Insolite

L’artiste Andreï Molodkin menace de détruire des chefs-d’œuvre à l’acide

Par Marion Krauze · lejournaldesarts.fr

Le 15 février 2024 - 600 mots

Performance ou chantage ? Il menace de dissoudre les œuvres si Julian Assange, le fondateur de WikiLeaks, meurt en prison.

« Je n’essaie pas de détruire l’art, et je ne crois pas que je vais devoir le faire » a déclaré l’artiste russe Andreï Molodkin au Guardian, après avoir pourtant annoncé son intention de détruire plusieurs œuvres d’art à l’acide si Julian Assange, le fondateur de WikiLeaks, mourait en prison. Molodkin n’a pas spécifié de quelles œuvres il s’agit mais affirme en avoir rassemblé seize, dont des œuvres de Picasso, Rembrandt et Andy Warhol, et estime leur valeur totale à plus de 45 millions de dollars. Il menace de les disposer vendredi 23 février dans un coffre-fort contenant une substance corrosive.

Andreï Molodkin entend ainsi questionner la raison pour laquelle « détruire la vie des gens ne signifie rien, mais détruire l’art est un énorme tabou dans le monde ». Selon lui, il ne s’agirait pas d’activisme mais d’un projet artistique qu’il intitule « Dead Man’s Switch » et qu’il conçoit comme une œuvre collaborative. Molodkin aurait passé six mois à essayer de persuader des collectionneurs et des artistes de faire don de leurs œuvres. Des artistes comme Andres Serrano, Franko B, Santiago Sierra ou encore Sarah Lucas ont donné leurs propres œuvres pour le projet. Le propriétaire de la galerie milanaise Giampaolo Abbondio a confirmé à la chaîne de télévision Sky News avoir remis une œuvre de Picasso à Molodkin.
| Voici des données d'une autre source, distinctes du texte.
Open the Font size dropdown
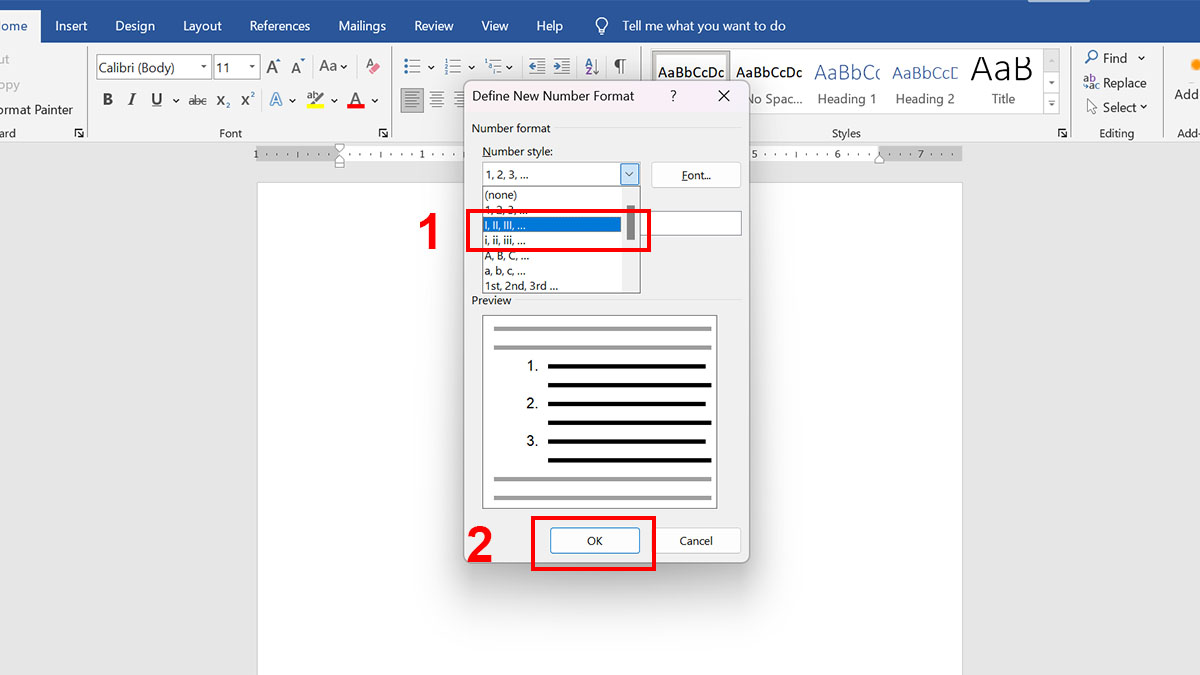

Andrei Molodkin, Dead Man’s Switch, 2024, bombe au milieu de seize caisses contenant des oeuvres d'art. © The Foundry Studio
Andrei Molodkin, Dead Man’s Switch, 2024, bombe au milieu de seize caisses contenant des œuvres d'art.
© The Foundry Studio

Les œuvres d’art seront placées dans des caisses en contreplaqué à côté d’une pompe pneumatique qui relie deux barils, l’un contenant de la poudre d’acide et l’autre un accélérateur capable de déclencher une réaction chimique suffisamment forte pour détruire tout le contenu du coffre-fort en deux heures. Ce coffre est actuellement dans l’atelier de Molodkin dans le sud de la France, mais l’artiste aimerait le transférer dans un musée. Un compte-à-rebours de 24 heures s’enclenchera quotidiennement et ne pourra être réinitialisé que si un proche de Julian Assange confirme bien chaque jour que ce dernier est toujours en vie.

Pour Andreï Molodkin, l’emprisonnement de Julian Assange – accusé d’avoir divulgué des documents militaires et diplomatiques américains classés secrets – est scandaleux. Molodkin dit avoir rencontré son épouse Stella Assange et des membres de WikiLeaks en mars 2023, lors d’une exposition londonienne organisée par l’association artistique a/political. Stella Assange a confirmé au New Yorker que son mari connaît et approuve le projet, qu’elle qualifie elle-même de « mesure de protection, une sorte de bouclier humain mais sous forme d’art ».

Julien Assange est emprisonné en détention provisoire à Belmarsh, dans le sud-est de Londres, depuis près de cinq ans. Il comparaîtra les 20 et 21 février prochains devant un tribunal pour tenter de s’opposer à son extradition aux États-Unis, où il risque jusqu’à 175 ans de prison.

Andreï Molodkin est plus ou moins connu pour ses œuvres d’art engagées, dans lesquelles il intègre fréquemment du sang humain, du pétrole brut et de l’acier. En 2022, il avait réalisé un grand portrait de Vladimir Poutine à partir du sang donné par ses amis Ukrainiens. En 2023, ce sont les mémoires du prince Harry qu’il asperge cette fois-ci de sang de donneurs afghans, pour protester contre la manière dont l’ouvrage décrit le meurtre de combattants talibans. Un activisme qui rappelle les « performances » de Piotr Pavlenski condamné à 6 mois de prison ferme, aménageable, en octobre dernier dans l’affaire Griveaux.

Son projet « Dead Man’s Switch » s’inscrit dans un contexte où le vandalisme artistique au profit d’une cause est de plus en plus fréquent. Récemment, les activistes du mouvement Riposte alimentaire ont aspergé de soupe La Joconde puis Le Printemps de Monet, heureusement protégées par une vitre.